Arzı mevut diye söylenen Kenan ülküsü, temelde yine bir El
vaadidir. Monarşi dili ile söylenmiş El Tur gibi, El Şadday gibi daha küçük
yerler sahipliği yanında oligarşin bir vaatti. El vaadi, şimdi oligarşi dili
içinde yeryüzü sahipliğine doğru söylenen bir dil olmakla “Arzı mevut” olmuştu.
Bir "El vaat" olan, bu tür söylem ve uygulamalar; gelişen, evrime
uğrayan tarihin dokusu içindeki bu tür söylemler El dili ile ve oligarşi dili
ile söylenmiş simge anlatımlar olmakla öne çıkmış olan yine bir El vaadi topraktırlar.

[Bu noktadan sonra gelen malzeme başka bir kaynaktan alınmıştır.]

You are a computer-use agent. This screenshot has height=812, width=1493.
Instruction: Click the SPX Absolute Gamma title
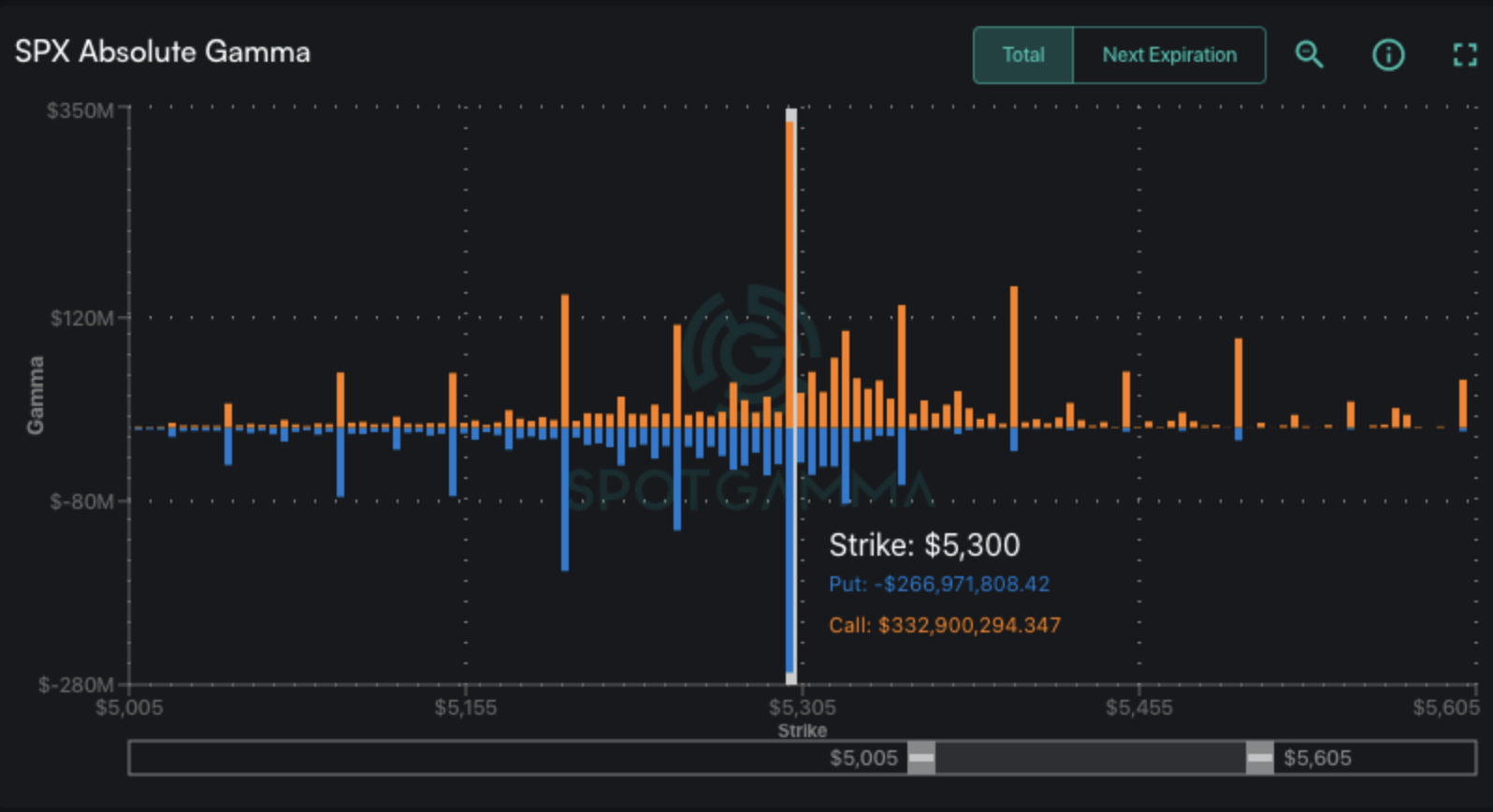pyautogui.click(x=163, y=51)
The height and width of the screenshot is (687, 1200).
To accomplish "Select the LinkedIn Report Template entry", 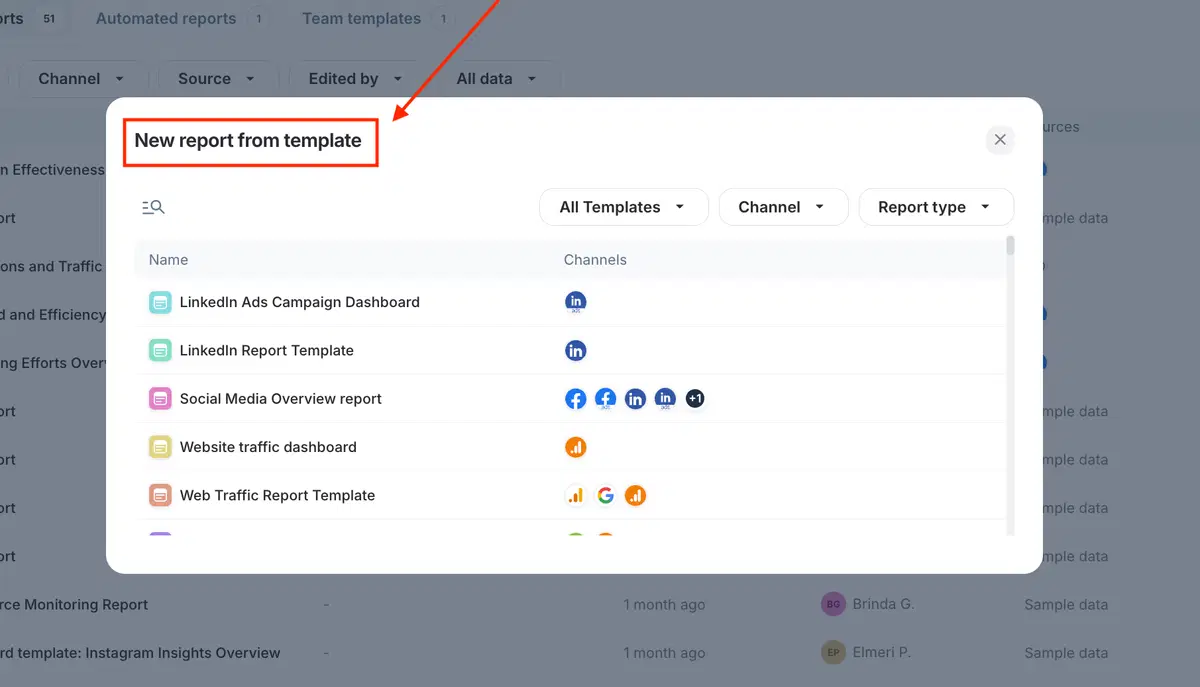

Ön ittifaklarını sürdüren hayli gelişmiş yapılar içinde kişisi sahiplik bilincini içinde taşıyan Ubartutu, Nuh gibi simge isimler vardı. İçte tutulan düşünce, içte belli bir uygulanabilirlik düzeyine kadar olgunlaştırıldı. Aslında bu düşünce akıp gelen tarihi nesnelliğe karşı münafıkça olan bir düşünceydi.
Kolektif oluşa karşı münafıkça olgunlaşan köle edici
muktedir düşünce kendi fikriyatıyla uygulamaya geçmişti. Kişisi sahiplik
akılcı, mantıklı, toplumsal gelişmeci, üreten temel ilişkiye göre değilse de,
bencil olmakla çok çekiciydi. Çekiciliği ortaya koyan illüzyon, hayli
büyüleyiciydi. Nuh, Ut-Napiştim bu oluşumun sembolü olmuş bir öykünceler,
anlatımıydılar. Bu ikili anlatım üzerinde yoğunlaşan durumu kurtarma
açıklamaları; ilk El sahipliğini ihdas etmenin birçok ana karakterini bağrında
taşıyordular.
Kenan; Nuh’a ya da Ut-Napiştim’e El tarafından verilmekle
Nuh'un kişisi sahipliği içindeki mülktendi. Kenan Nuh’un oğludur. Bu hikâyeye
göre oğullar babadan miras alıp kendi beyliğini kurarlardı. Kenan Nuh’tan pay
alan bir mirasçıdır. Kenan’ın payına düşen yere Kenan dendi. Kenan’ın Mülkü
denen yer Kenan olmakla bilinip anılır oldu.
Böyle olunca Kenan; bir mülk sahipliğinin, kendi üzerine kendi etkisidir. Yani Kenan kişisi, mülke kendi ismi ile anlam olan bir mana etki iken; mülk te Kenan kişisine irade kullandırtan bir mana etkidir. Kenan diyarı şimdi sınırları bir kısım Anadolu ve Dicle’nin doğusunu da içeren birçok El mülkünü tamah eden oligarşi dili ile olmakla; bu kes de oligarşiye göre bir kes daha yeni vaatle söyleniyordu.